Exercise –
Can you continue the story below about giving a ride to two stranded girls on a freezing night, picking up right after its final sentence?

So, I pulled up to the guy. Turns out, wasn’t a guy at all. It was a girl. She was about 20, and actually… there were two girls there. The bag I saw was really a purse. They were freezing, soaked to the bone and so grateful to get in my car. They said were at a boyfriends house and got into a fight and he kicked them out. I think they’d been drinking, but not sure. They lived a few towns away and had no phone to call for a ride. I end up driving them to a friend’s house the next town over. They didn’t kill me. They didn’t rob me. They could have. I lucked out, for sure. They kept talking about how long they were trying to find help. They knocked on doors and had no luck. I said, “If you knocked on my door, there’s no way in hell I would have let you in.” They understood, and said “I hope we aren’t making you go out of your way”. I replied, “Yes, I am, but it’s OK. I wanted to”, and told them the story of my hitchhiking conversation with my son and how I felt it was God’s way of helping them out tonight and how I was in my driveway and turned around to find them. They liked the story and kept talking about how it was nice to know there were still helpful people around, and about paying it forward some day. All the while, I was looking at them out of the corner of my eye, because, you know…they could still have robbed or killed me. I had my “Odor Assasin” car deodorizer spray handy, and my plan was to spray it in their eyes if they pulled anything funny. Sorry, it’s all I had. Anyway, it all worked out in the end. I told the boys about it when I got home, and they were pissed at me for doing something so dangerous and made me promise to not do it again…which I did. And I won’t.

Records provided –
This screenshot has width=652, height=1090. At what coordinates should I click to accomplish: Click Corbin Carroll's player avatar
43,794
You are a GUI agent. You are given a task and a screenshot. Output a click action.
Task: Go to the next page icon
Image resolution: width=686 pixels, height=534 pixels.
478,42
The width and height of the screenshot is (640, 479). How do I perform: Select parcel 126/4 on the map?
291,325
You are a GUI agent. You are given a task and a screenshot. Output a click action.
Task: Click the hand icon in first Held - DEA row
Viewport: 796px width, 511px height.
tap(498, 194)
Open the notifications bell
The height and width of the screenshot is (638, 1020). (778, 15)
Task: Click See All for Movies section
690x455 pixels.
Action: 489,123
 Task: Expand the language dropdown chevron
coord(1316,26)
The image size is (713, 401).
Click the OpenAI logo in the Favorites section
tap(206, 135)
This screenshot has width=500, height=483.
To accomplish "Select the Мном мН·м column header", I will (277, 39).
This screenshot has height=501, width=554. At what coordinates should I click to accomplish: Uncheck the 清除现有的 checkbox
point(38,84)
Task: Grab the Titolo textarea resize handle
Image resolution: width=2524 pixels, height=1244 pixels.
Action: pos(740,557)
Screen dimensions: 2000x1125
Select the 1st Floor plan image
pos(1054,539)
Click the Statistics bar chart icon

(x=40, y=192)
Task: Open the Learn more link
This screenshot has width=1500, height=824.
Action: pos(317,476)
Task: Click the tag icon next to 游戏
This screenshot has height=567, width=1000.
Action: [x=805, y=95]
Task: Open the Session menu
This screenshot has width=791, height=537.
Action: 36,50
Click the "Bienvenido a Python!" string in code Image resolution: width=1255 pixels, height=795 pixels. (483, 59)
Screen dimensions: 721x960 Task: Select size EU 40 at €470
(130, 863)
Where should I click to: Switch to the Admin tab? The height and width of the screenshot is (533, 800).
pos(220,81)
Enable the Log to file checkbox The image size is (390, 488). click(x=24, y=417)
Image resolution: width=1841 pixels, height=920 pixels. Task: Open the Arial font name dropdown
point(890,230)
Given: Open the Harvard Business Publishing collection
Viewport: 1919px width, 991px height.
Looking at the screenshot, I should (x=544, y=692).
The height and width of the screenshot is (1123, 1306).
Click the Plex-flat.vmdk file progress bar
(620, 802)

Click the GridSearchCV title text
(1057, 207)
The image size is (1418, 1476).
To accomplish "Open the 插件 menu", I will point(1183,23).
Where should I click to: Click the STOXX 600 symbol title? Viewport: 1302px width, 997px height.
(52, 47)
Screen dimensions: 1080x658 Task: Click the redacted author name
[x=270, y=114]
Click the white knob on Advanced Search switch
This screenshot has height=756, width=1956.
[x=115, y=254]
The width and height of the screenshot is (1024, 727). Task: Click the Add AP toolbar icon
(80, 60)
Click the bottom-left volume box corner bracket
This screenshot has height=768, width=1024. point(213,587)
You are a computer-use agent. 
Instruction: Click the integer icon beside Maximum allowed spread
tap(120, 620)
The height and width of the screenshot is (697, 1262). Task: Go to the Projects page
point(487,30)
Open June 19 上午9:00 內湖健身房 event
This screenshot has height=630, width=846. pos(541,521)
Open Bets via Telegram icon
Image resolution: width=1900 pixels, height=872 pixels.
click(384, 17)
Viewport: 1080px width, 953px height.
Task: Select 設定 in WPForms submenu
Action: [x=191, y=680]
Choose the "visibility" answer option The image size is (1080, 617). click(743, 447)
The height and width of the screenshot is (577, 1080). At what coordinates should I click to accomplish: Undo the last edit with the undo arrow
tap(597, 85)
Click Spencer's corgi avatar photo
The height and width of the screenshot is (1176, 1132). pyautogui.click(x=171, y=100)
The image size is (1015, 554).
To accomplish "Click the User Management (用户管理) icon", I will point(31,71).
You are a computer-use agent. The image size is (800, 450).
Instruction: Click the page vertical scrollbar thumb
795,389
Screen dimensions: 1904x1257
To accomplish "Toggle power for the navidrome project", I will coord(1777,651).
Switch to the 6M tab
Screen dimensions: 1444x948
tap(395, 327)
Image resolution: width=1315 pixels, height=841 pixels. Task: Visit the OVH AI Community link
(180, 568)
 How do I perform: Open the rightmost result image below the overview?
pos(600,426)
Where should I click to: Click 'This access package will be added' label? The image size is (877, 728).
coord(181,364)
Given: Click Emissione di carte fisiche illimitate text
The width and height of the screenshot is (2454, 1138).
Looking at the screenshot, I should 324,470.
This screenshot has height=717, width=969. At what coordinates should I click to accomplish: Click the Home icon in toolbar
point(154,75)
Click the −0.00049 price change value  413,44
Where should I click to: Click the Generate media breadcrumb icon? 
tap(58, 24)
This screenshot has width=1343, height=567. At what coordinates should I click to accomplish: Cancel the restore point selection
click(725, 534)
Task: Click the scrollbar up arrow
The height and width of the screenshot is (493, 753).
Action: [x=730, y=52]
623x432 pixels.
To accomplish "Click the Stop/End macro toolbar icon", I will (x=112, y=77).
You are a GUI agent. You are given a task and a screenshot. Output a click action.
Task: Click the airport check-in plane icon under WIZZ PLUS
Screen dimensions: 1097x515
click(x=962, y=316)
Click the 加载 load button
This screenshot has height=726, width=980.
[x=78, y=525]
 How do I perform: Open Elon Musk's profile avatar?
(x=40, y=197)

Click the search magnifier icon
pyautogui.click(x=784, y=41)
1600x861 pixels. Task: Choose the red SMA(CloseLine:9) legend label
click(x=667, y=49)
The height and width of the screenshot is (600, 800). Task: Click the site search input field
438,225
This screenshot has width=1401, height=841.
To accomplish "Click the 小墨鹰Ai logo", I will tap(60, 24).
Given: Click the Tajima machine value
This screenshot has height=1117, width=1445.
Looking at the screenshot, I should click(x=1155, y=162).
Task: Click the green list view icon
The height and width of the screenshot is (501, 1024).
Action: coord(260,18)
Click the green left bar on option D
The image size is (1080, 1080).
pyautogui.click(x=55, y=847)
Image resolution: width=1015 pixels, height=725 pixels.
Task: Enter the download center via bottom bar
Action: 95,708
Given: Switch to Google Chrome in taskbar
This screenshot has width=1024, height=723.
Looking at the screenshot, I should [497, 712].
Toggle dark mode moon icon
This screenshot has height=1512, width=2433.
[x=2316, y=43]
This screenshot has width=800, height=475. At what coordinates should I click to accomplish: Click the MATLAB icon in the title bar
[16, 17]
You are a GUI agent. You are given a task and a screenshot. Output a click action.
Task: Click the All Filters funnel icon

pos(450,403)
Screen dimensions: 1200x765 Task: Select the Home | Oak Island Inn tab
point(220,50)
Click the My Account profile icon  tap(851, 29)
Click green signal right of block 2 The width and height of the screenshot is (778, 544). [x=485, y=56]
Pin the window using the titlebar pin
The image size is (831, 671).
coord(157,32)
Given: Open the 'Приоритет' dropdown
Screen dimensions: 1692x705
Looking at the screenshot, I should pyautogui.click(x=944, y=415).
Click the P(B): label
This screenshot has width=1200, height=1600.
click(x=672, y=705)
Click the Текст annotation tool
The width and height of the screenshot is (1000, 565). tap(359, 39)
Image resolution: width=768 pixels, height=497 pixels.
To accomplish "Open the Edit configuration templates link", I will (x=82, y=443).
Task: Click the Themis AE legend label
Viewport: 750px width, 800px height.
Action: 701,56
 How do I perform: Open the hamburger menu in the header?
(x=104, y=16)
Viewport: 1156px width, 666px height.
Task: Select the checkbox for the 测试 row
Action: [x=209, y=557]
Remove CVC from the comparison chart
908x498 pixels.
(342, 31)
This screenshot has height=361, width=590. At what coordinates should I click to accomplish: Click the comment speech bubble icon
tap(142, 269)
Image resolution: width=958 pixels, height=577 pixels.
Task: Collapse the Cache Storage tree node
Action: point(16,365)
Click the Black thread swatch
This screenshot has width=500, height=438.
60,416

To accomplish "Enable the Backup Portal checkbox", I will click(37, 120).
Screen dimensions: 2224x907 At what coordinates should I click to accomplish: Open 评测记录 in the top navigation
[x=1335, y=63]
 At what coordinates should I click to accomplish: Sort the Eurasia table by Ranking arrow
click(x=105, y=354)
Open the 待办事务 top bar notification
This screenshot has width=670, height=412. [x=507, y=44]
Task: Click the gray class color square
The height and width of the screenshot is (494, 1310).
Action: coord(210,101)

Output of the exercise –
I settled in for the night and went on Facebook. I saw that an old friend of mine passed away. He was a gay rights advocate…one of the “marginalized”. The postings about his death were pretty much at the same time I picked up those girls. Coincidence? Maybe. But I like to think it was God, cradling my friend and whispering in my ear…reminding me to not step over anyone.